Interview with Giancarlo Ruocco, coordinator of the Center for Life Nano & Neuro Science at IIT in Rome (CLN2S@Sapienza)
How did the story of your laboratory begin?
In 2008, after years during which we hadn’t seen each other, I met Roberto Cingolani. I was the director of the Physics Department at the Sapienza University, and I was soon to become pro-rector for research policy at that university; Roberto was making rapid progress in the organisation of IIT. At that time for the Foundation, the Scientific Director had to locate forms of collaboration, that comprised relations with the academic world, which did not fully understand the role of this new scientific institution. A discussion with Roberto led to the idea of the academy’s greater involvement by means of ‘Seed’ projects. Unfortunately, that approach did not attain the desired results. From that moment on, relations with Cingolani intensified and, following a proposal by the Sapienza University, IIT decided to open a research centre in Rome. This met with a positive response, and we also identified the subject area: medical technology. With the help of several colleagues, I compiled a scientific plan that comprised the concept of work on five specific topics. After consulting IIT’s various scientific and management departments, two of these proposals were chosen: brain tumours in infants, and neurodegenerative diseases. Favourable circumstances enabled us to quickly find the premises, 1,500 square meters, where we are currently working, of state property making up part of the Sapienza building complex. Our research activities began in 2013. Assessments by the authorities responsible for reviewing our work were very favourable right from the start, with just one observation: it was felt advantageous to give IIT a higher degree of cultural independence from the University. This separation, smoothly implemented in close coordination between the parties, led to my request, in 2016, for a sabbatical from the Sapienza University in order to work full-time at the IIT laboratory. In the meantime, the research activities have been restructured, in part moving away from the two initial themes, and the whole structure has focused principally on neuroscience technology. Today, CLN2S comprises seven areas of research, all on neuroscience themes, with varying degrees of focus on technology transfer.
What are the directions of your work today?
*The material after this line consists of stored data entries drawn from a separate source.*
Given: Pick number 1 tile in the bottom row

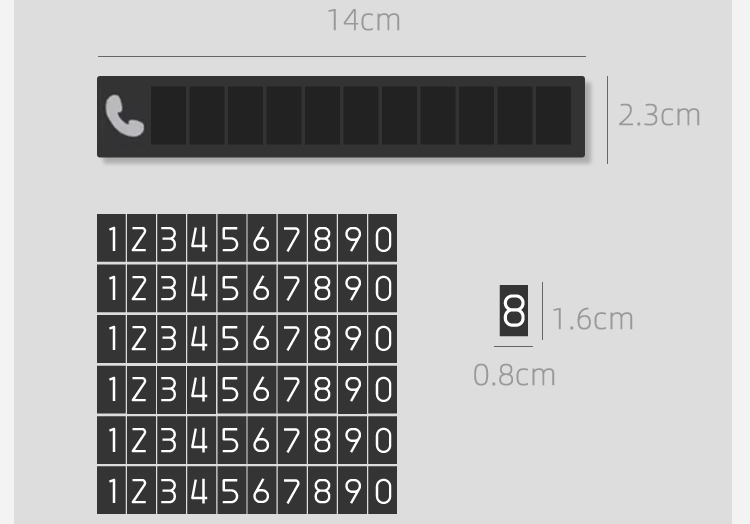Looking at the screenshot, I should point(111,491).
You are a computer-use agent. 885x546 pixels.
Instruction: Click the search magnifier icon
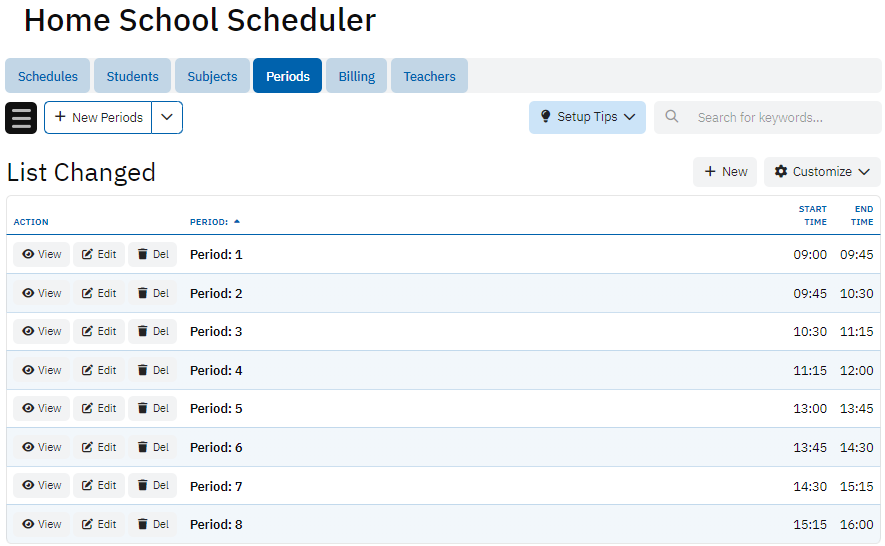point(673,118)
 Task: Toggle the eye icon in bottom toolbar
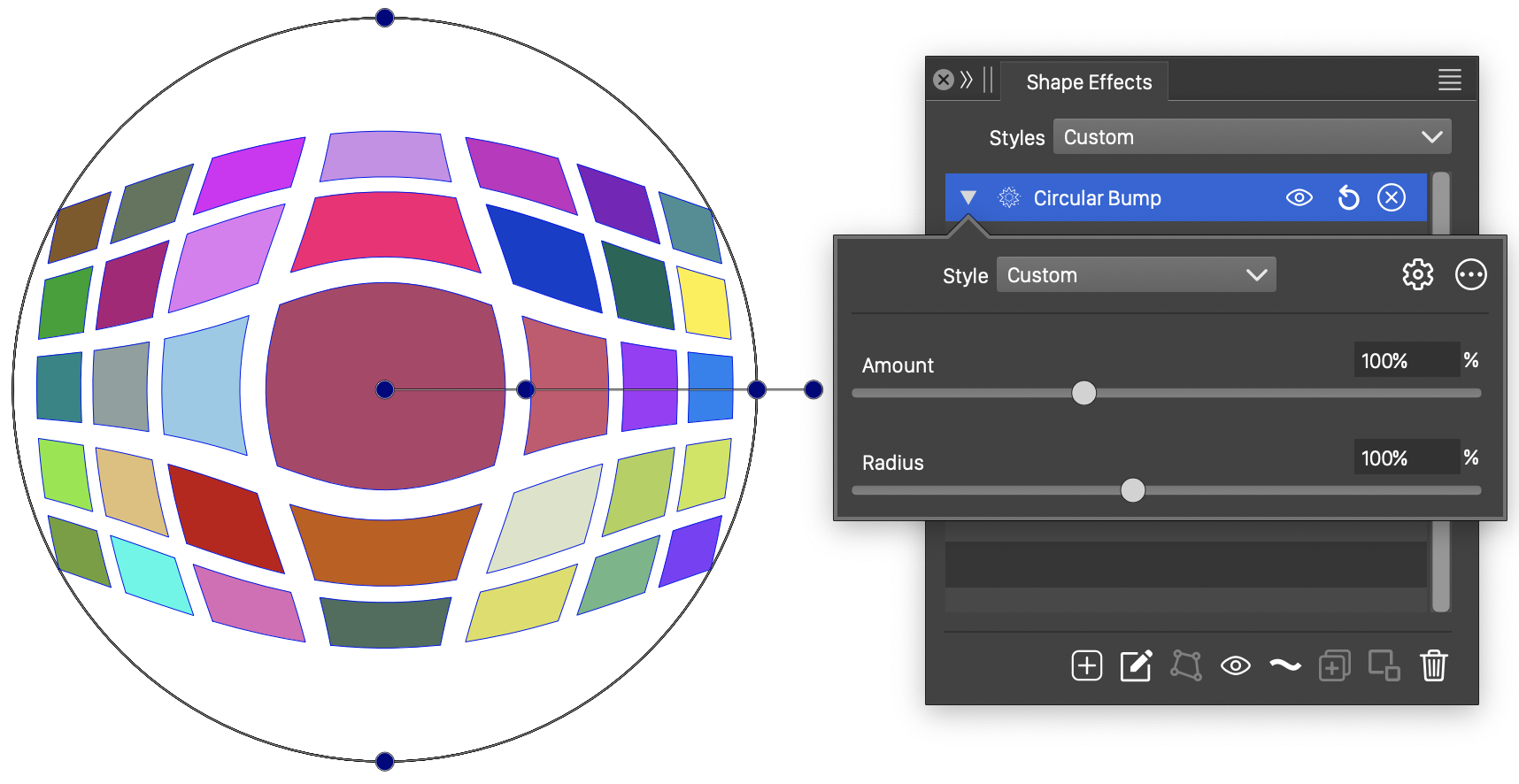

I should start by explaining that this centre was founded with a multidisciplinary concept for the medical field, and so we have involved physicians, computer scientists, biologists and physicists; therefore my work has principally concerned enabling people from different areas of culture to work together with the aim of finding a common language. An example, which is possibly banal but can illustrate the level of jargon found in different disciplinary fields: for a physicist the term ‘model’ is a conceptual scheme for representing data. For biologists, with whom physicists are in contact, a ‘model’ on the other hand has four legs and a tail, and it is an organism (very often a rat) that has certain genetic characteristics useful for studying biological processes and pathologies. So I worked on the ‘convergence’ between these individuals, and in the first phase of this process we developed some creative solutions enabling them to work together effectively. In the early years, we launched a competition for some of our colleagues with different scientific backgrounds who, drawn by lot, had to publish a paper together within the space of twelve months. Today, working in convergence is one of the characteristics hallmarking our centre, and so I have been able to dedicate my time to other tasks, such as developing technology transfer, which is certainly less complex. During this process, fundamental for our research, we were fortunate enough to meet an enlightened entrepreneur, Vincenzo Ricco, who, with his small high-tech company, CrestOptics, has financed a joint lab with our centre in order to develop new technology, principally in the areas of microscopy and diagnostics. This activity has enabled some studies to be launched on the market; others, which began later, are following the same route.
So technology transfer will be your strategic objective?
Yes, by continuing to work according to our underlying concept, based on attracting people and ideas, whose development can be assured by means of our technological knowledge. I can mention the case of Salvatore Aglioti, now one of the seven PIs at CLN2S, winner of an ERC Advanced Grant for studies in social psychology (something that is very far removed from TT). He, a psychologist, asked us to work together on the development of certain high-tech products that would help him in his studies, and this is actually happening. Therefore the convergence of two different areas of expertise and culture has taken place, and new physical and conceptual tools are being developed.
What would you need to further improve your centre’s work?
It may seem banal, but at present we are being limited by logistical problems; we need more space for our laboratories. We have been forced to reject applications from new colleagues who wanted to work with us, bringing their own resources and expertise to help the centre grow.
I am convinced that the best approach to work for our institute – which has ‘of Technology’ in its name – is to finance ‘curiosity-driven’ research, which could be described as low TRL, but only in the initial phases. Later, as we have already shown on many occasions, suitable research projects have to proceed by locating industrial or financial partners capable of backing the entire development process up to the market threshold. Research that does not have these characteristics, without doubt fundamental for society’s cultural development, should not be performed at the Institute.